A heart attack is a serious medical event that happens when the blood supplying oxygen to the heart is cut off, usually because of a blockage in an artery. This results in damage or death of part of the heart muscle. The heart can heal, but like any part of the body that was injured it leaves a scar. This scar tissue does not contract effectively, so the ability of the heart to pump is lowered after a heart attack.

A heart attack, sometimes called a myocardial infarction, can happen without warning. However there are certain factors that raise the risk of heart attack. Some of these are:
  • Age
  • Gender (most heart attack sufferers are male)
  • A family history of heart attacks
  • Smoking
  • Obesity
  • High cholesterol
  • High blood pressure
  • Diabetes
  • Unhealthy lifestyle choices (lack of exercise, poor diet, too much alcohol or stress)

Heart attacks typically feel like pain or pressure in the chest that can radiate out to the back, arm, or jaw. Some other symptoms can include fatigue or weakness, shortness of breath, sweating, and nausea.

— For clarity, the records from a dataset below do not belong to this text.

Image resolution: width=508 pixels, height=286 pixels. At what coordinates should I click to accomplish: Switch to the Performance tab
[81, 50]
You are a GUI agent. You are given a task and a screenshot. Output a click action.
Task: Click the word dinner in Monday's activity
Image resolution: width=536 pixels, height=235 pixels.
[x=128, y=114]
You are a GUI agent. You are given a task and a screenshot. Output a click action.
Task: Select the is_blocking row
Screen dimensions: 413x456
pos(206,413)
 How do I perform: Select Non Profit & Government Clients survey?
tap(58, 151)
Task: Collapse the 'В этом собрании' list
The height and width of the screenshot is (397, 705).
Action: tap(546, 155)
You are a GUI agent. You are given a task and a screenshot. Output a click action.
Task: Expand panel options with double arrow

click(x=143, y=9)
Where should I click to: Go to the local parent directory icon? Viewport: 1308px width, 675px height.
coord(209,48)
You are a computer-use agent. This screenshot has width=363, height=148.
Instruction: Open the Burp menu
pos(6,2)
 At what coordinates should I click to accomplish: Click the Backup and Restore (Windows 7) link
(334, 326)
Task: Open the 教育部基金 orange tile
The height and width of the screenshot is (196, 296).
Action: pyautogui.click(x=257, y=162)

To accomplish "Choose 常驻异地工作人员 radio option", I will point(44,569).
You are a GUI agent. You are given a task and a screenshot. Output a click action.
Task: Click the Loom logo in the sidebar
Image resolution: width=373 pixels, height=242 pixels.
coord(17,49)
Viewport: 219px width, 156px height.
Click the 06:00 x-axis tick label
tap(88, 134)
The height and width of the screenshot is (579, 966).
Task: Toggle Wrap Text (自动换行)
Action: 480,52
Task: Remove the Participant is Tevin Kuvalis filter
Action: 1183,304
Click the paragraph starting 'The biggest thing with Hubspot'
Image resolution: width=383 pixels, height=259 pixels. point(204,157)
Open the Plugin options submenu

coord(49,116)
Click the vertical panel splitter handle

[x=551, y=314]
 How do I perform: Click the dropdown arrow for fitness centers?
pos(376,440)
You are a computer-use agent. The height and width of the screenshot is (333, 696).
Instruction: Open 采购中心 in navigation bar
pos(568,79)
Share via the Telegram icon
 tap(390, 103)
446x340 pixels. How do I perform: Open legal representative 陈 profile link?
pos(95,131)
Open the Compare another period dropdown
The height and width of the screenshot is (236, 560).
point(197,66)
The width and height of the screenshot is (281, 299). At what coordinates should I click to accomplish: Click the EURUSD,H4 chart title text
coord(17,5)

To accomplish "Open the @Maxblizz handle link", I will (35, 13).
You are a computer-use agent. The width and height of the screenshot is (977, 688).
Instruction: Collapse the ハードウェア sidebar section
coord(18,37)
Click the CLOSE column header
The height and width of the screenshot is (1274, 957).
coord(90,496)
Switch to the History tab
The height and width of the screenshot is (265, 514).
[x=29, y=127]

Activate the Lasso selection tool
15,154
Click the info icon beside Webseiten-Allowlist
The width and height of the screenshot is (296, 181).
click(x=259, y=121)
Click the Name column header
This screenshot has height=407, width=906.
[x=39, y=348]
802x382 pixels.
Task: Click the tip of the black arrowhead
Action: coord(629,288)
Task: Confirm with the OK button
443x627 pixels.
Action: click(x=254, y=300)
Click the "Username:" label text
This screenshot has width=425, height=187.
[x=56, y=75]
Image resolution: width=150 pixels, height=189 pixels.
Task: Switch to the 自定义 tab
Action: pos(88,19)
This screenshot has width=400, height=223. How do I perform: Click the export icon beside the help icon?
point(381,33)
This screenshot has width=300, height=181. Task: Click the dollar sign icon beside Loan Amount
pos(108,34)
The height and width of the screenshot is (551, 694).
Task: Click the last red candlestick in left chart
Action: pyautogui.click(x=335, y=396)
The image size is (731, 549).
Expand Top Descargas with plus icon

Treatment aims to increase blood flow to the heart muscle by opening up blocked blood vessels. Medications are sometimes used to dissolve clots in the arteries. Aspirin and other medications such as Plavix can thin the blood and make clots less likely to form. Dilators can widen blood vessels to make room for more blood to flow. Doctors can also use a procedure called catheterization to look at the blood vessels around the heart directly, place stents, or widen vessels using angioplasty. In extreme cases bypass surgery can be used to help blood flow better. After recovery, it is important to lead a healthy lifestyle and take any prescribed medications in order to protect the heart.